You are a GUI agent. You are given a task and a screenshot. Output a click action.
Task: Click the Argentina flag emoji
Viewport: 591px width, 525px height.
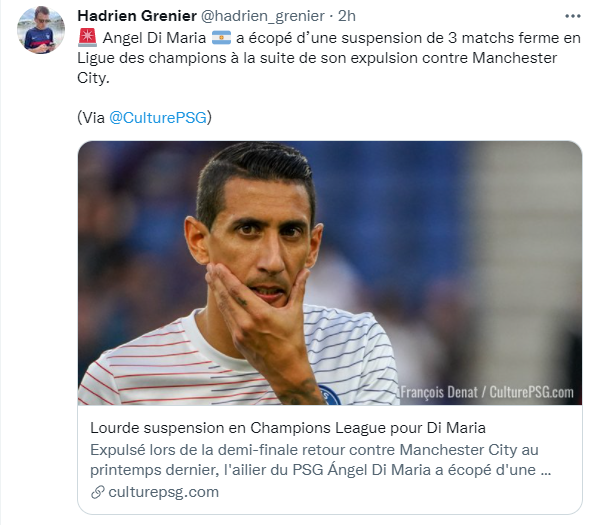[221, 38]
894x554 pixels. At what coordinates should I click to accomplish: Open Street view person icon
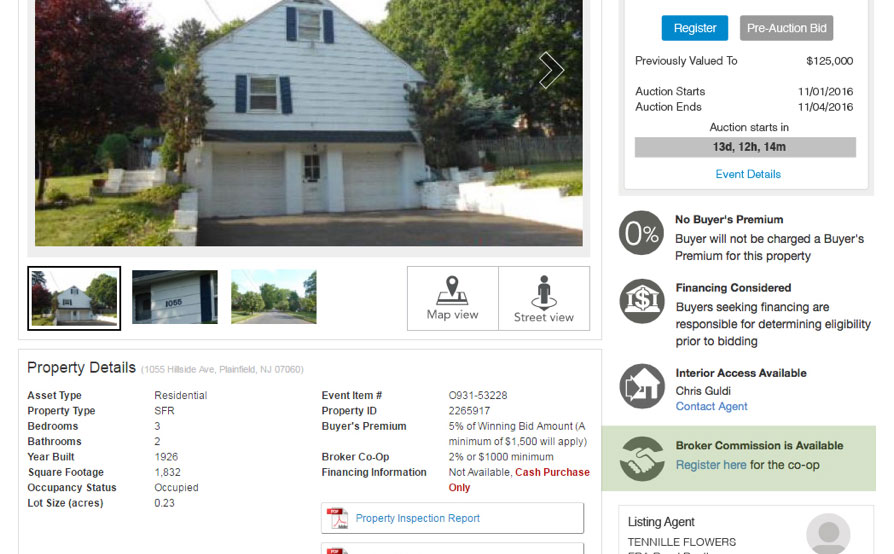[544, 292]
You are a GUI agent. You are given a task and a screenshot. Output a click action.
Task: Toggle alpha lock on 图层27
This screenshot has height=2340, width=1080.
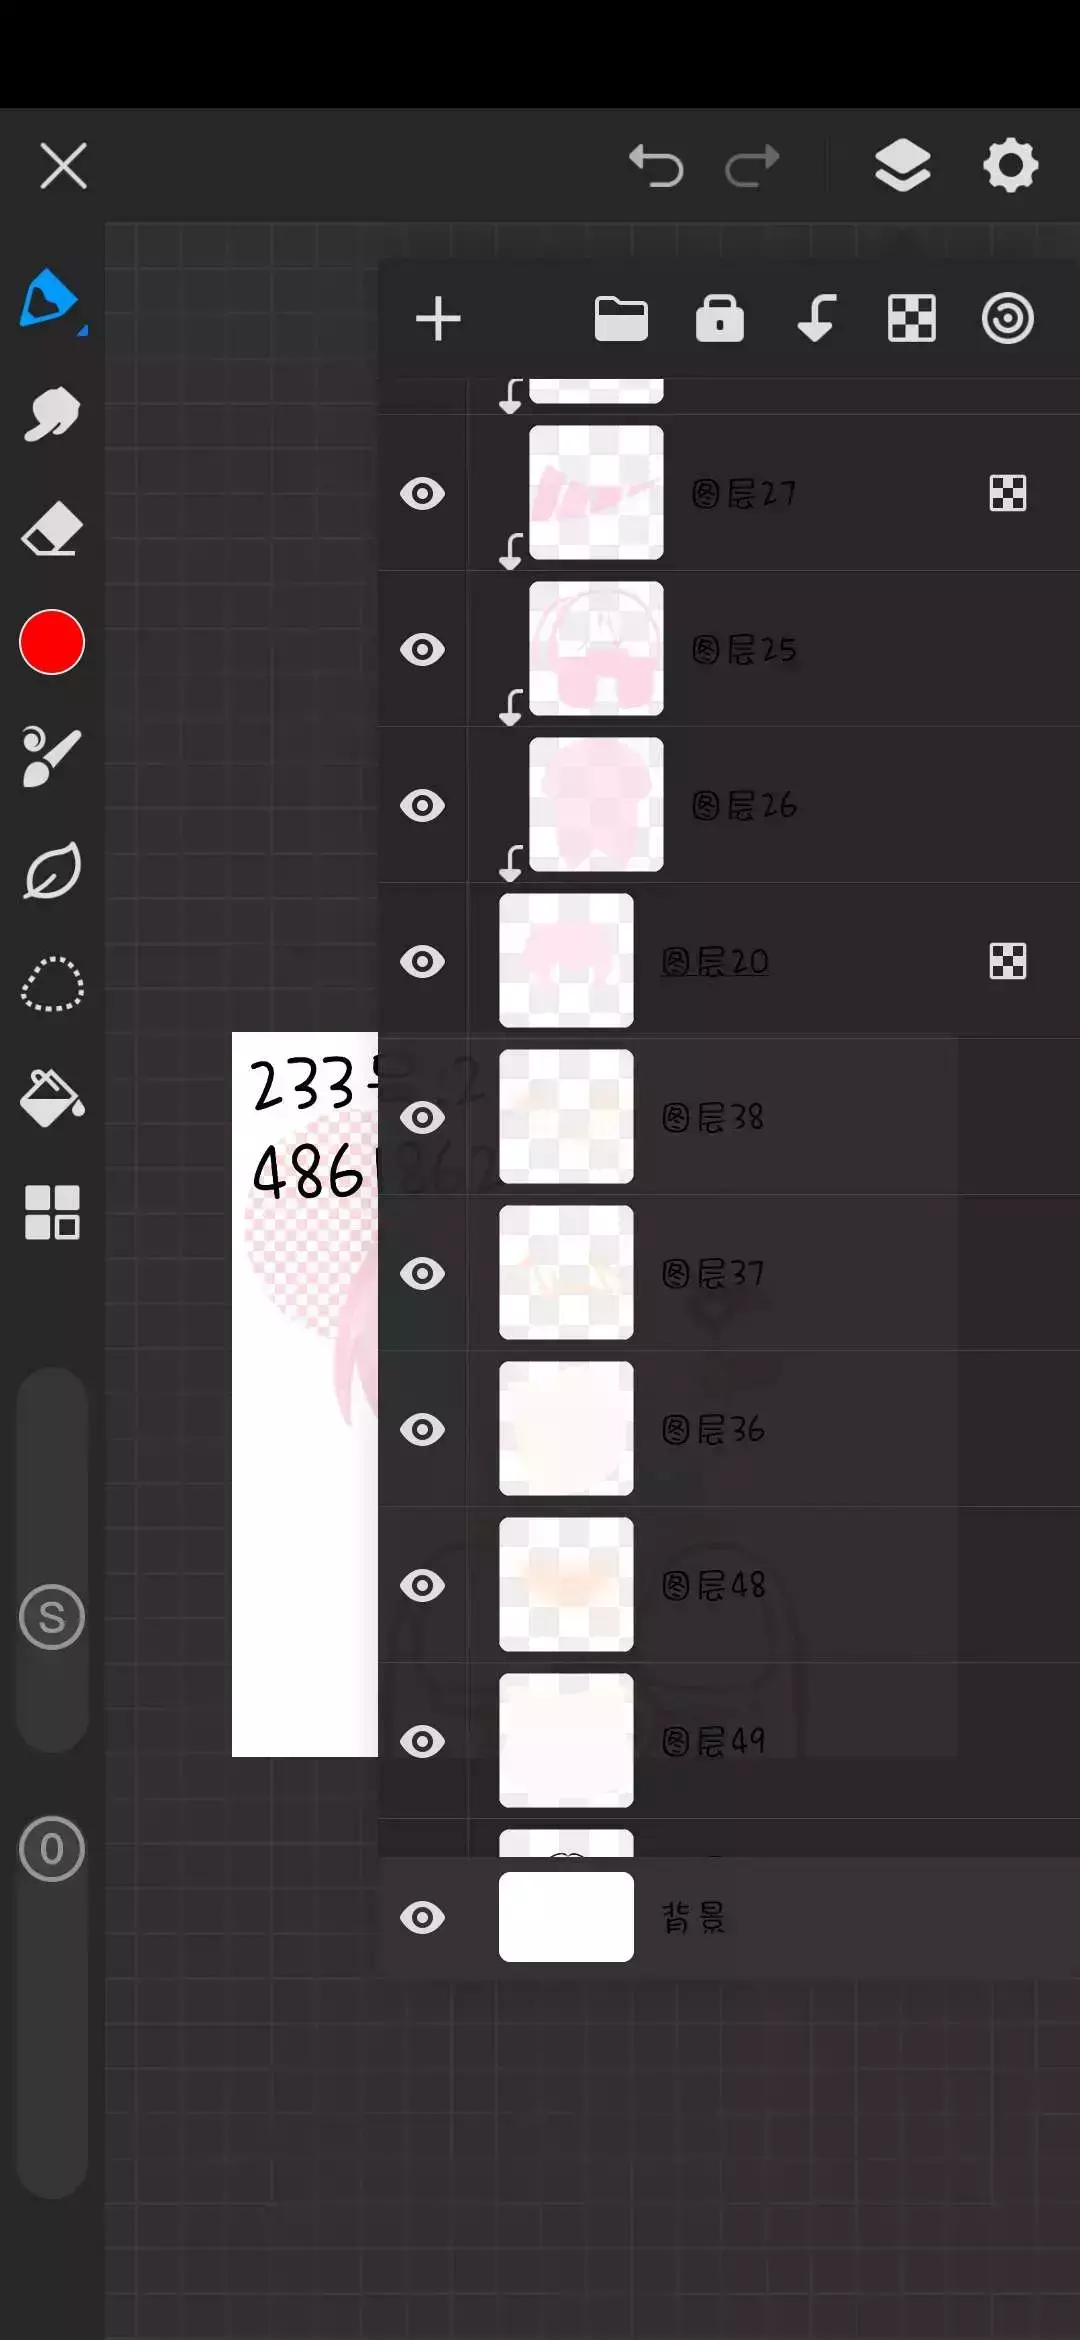coord(1007,493)
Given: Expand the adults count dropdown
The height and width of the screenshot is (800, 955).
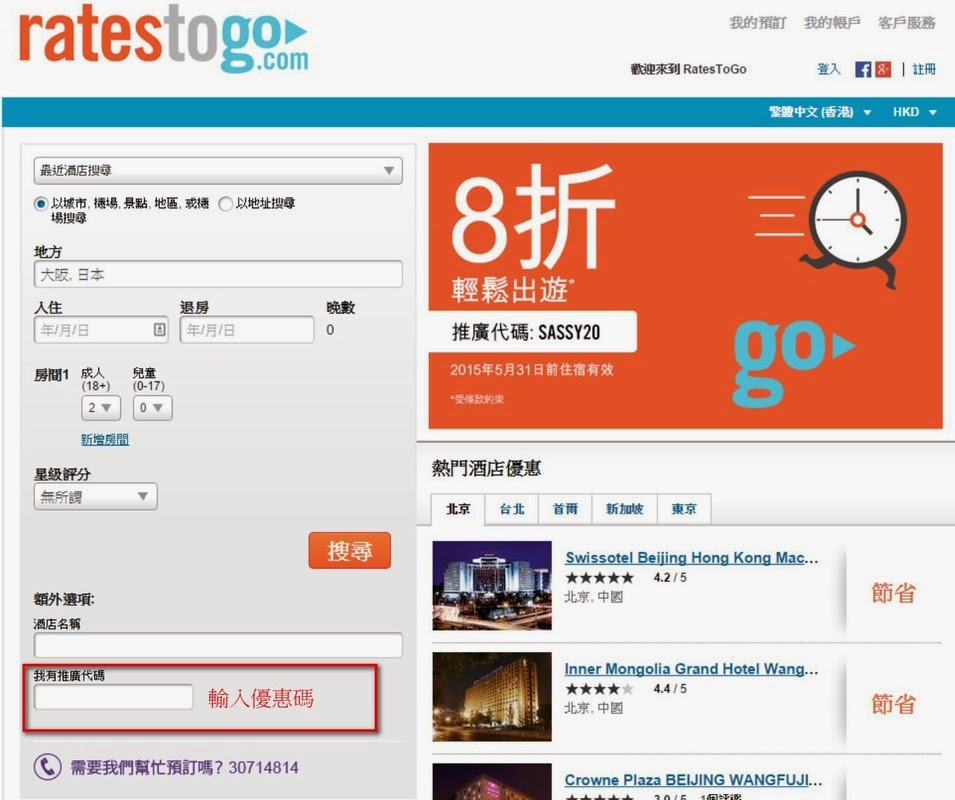Looking at the screenshot, I should [100, 408].
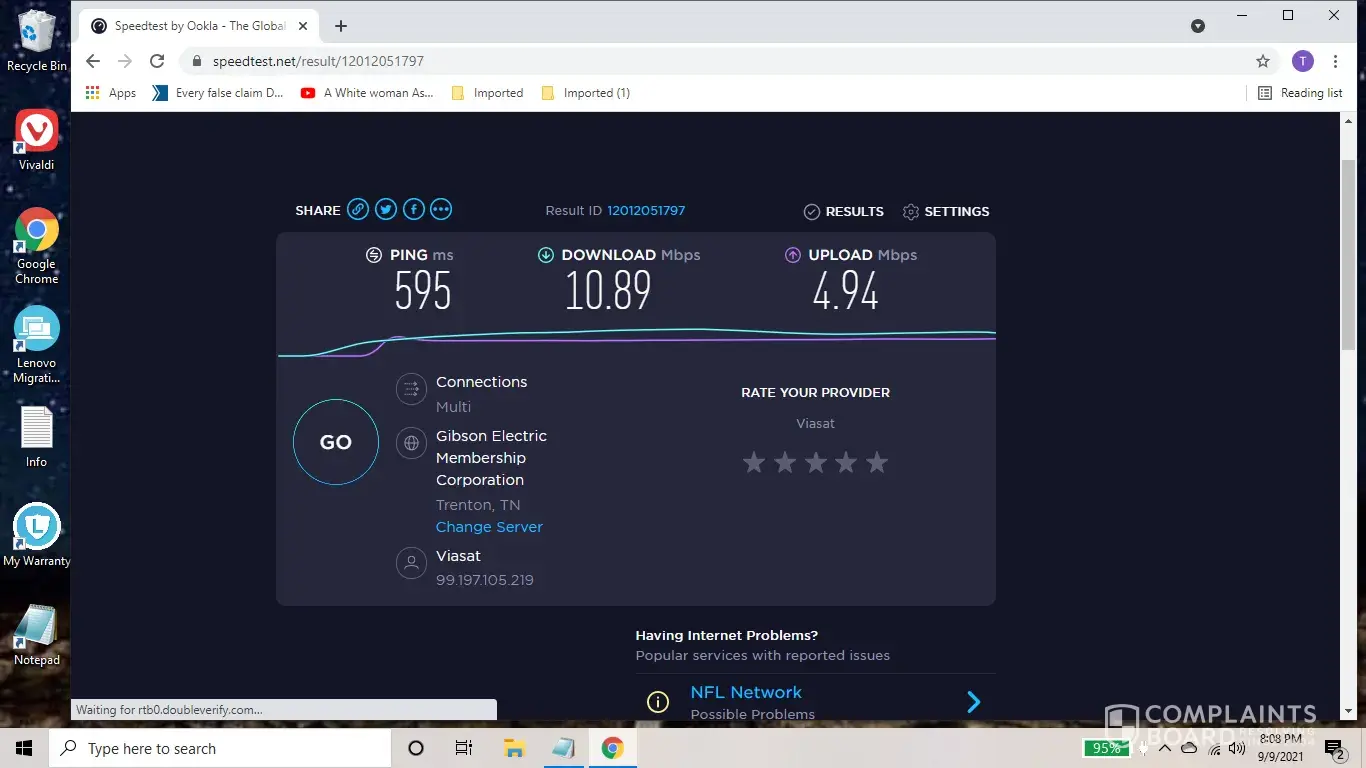Give Viasat a one-star rating
Screen dimensions: 1366x768
(x=754, y=462)
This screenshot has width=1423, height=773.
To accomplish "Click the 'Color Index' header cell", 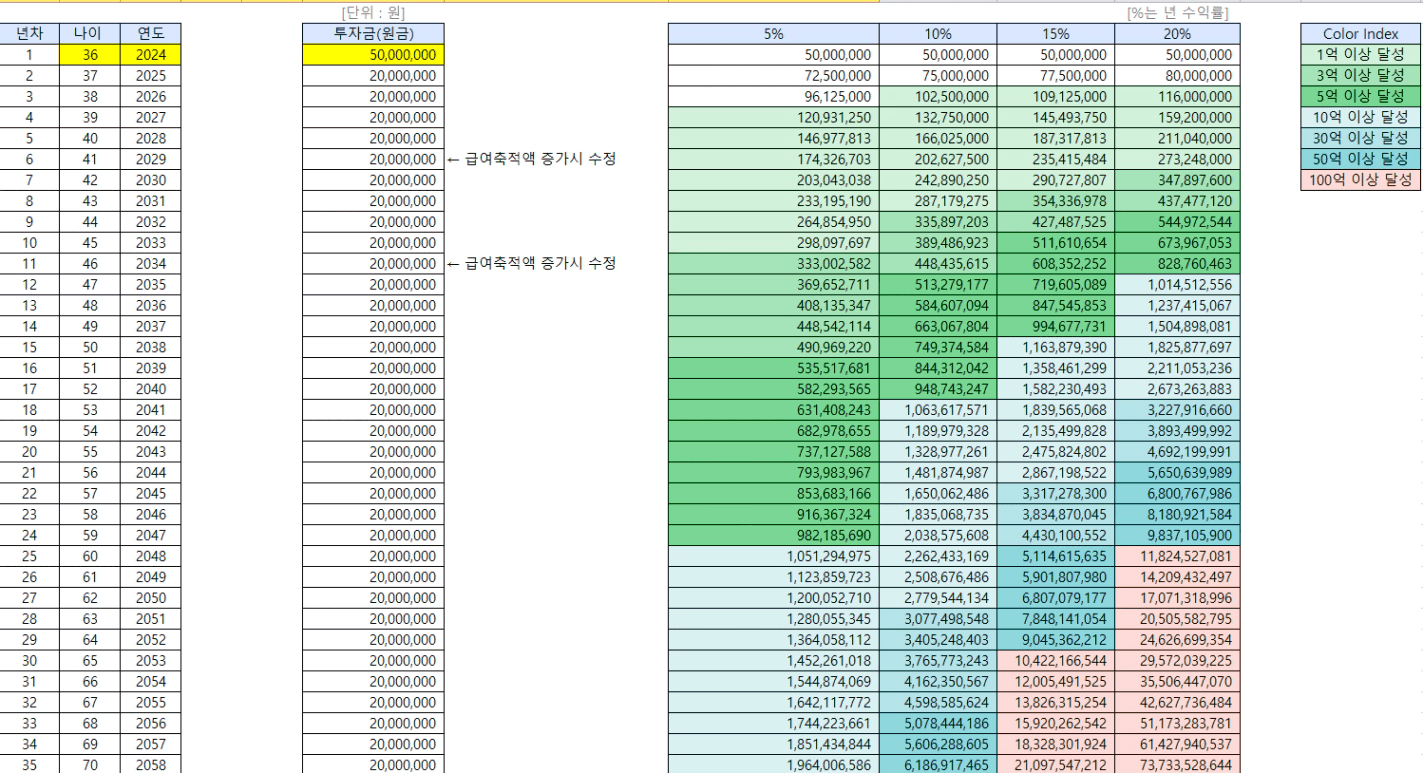I will [1360, 34].
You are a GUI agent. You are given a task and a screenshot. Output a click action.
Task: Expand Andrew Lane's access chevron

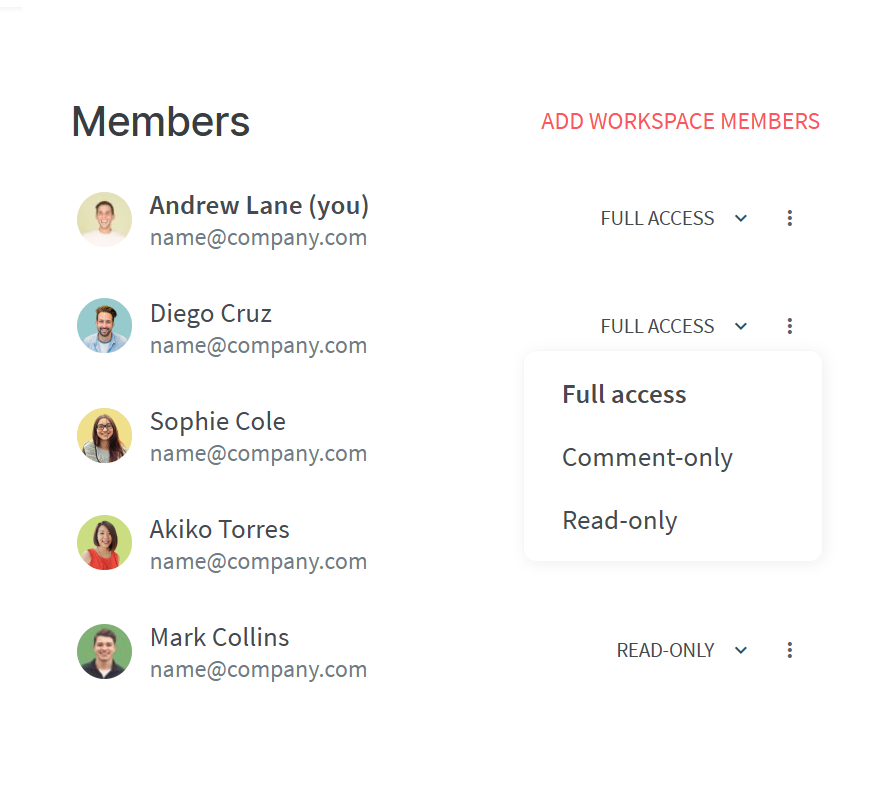[741, 218]
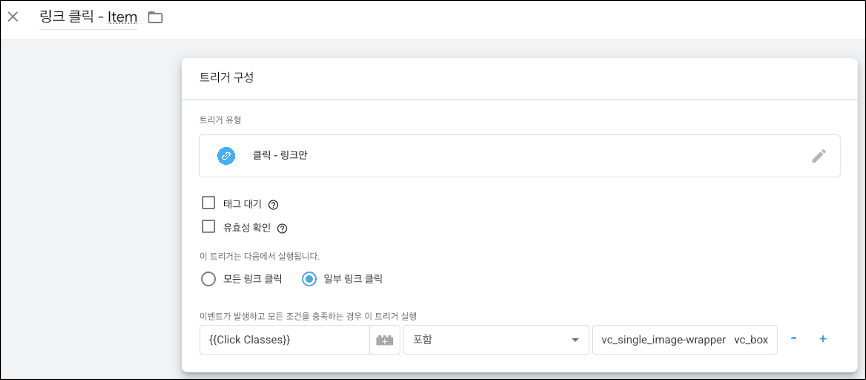Open the 포함 operator dropdown
This screenshot has width=866, height=380.
coord(496,340)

+--

• **TASK OBJECTIVE**: Write out each line of the listing above, exactly, from its first line to the line holding "Given: Expand the adults count dropdown", inclusive. Skip the pictures.

• **RESPONSE TO THIS EXERCISE**:
You are a GUI agent. You are given a task and a screenshot. Output a click action.
Task: Click the Argentina flag emoji
Viewport: 591px width, 525px height.
[221, 38]
894x554 pixels. At what coordinates should I click to accomplish: Open Street view person icon
[544, 292]
You are a GUI agent. You are given a task and a screenshot. Output a click action.
Task: Toggle alpha lock on 图层27
This screenshot has height=2340, width=1080.
coord(1007,493)
Given: Expand the adults count dropdown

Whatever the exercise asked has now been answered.